### Task directions
When you come to the line with "The height and width of the screenshot is (664, 1158).", begin repeating; continue exactly through the final line of the records and include nothing from before.

### Records for the task
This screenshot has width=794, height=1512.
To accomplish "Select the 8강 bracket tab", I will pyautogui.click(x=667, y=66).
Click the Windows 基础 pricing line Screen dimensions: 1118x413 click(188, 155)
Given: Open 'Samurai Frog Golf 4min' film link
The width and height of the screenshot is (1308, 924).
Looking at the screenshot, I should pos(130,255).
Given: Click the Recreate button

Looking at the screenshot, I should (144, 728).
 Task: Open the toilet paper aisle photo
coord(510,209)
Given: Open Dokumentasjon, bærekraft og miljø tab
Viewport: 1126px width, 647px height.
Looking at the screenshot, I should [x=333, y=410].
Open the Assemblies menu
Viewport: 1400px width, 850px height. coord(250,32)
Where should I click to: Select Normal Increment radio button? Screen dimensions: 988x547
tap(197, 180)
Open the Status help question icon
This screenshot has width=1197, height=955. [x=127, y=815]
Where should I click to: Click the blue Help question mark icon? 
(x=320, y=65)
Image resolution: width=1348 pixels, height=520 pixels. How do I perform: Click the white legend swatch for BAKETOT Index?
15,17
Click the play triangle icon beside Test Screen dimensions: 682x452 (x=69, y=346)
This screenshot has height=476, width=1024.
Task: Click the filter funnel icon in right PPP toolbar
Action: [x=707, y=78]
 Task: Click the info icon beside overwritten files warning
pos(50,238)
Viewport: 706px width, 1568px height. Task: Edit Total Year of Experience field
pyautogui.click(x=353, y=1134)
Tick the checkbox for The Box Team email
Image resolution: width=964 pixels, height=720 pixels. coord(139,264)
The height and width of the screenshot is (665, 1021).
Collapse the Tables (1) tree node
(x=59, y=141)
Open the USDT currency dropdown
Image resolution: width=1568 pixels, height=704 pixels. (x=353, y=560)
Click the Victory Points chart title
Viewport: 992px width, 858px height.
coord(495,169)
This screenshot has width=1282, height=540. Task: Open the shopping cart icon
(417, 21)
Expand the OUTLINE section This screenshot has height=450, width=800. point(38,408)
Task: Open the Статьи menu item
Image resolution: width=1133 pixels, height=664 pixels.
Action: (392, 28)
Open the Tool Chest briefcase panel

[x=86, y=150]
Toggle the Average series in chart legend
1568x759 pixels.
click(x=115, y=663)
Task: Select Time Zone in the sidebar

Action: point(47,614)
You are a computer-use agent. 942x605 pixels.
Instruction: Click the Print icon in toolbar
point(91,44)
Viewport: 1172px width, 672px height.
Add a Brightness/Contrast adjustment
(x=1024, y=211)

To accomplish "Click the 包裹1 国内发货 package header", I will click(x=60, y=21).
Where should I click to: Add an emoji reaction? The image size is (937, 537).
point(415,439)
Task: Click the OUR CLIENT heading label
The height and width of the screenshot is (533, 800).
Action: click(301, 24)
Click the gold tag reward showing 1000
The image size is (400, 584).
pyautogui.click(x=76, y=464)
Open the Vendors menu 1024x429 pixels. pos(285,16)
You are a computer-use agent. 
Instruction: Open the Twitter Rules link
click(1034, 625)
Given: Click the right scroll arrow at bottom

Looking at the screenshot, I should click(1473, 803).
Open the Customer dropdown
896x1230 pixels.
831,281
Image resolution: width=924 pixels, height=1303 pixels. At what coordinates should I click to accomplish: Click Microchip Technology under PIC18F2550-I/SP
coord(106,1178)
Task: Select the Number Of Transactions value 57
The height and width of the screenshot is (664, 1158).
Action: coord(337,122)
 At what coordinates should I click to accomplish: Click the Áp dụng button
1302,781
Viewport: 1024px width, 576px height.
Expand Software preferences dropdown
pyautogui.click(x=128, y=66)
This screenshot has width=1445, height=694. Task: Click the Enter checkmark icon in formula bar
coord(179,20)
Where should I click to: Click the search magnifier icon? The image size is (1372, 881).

### Output of the exercise
The height and width of the screenshot is (664, 1158).
Action: coord(337,122)
 At what coordinates should I click to accomplish: Click the Áp dụng button
1302,781
Viewport: 1024px width, 576px height.
Expand Software preferences dropdown
pyautogui.click(x=128, y=66)
This screenshot has width=1445, height=694. Task: Click the Enter checkmark icon in formula bar
coord(179,20)
Where should I click to: Click the search magnifier icon? The image size is (1372, 881).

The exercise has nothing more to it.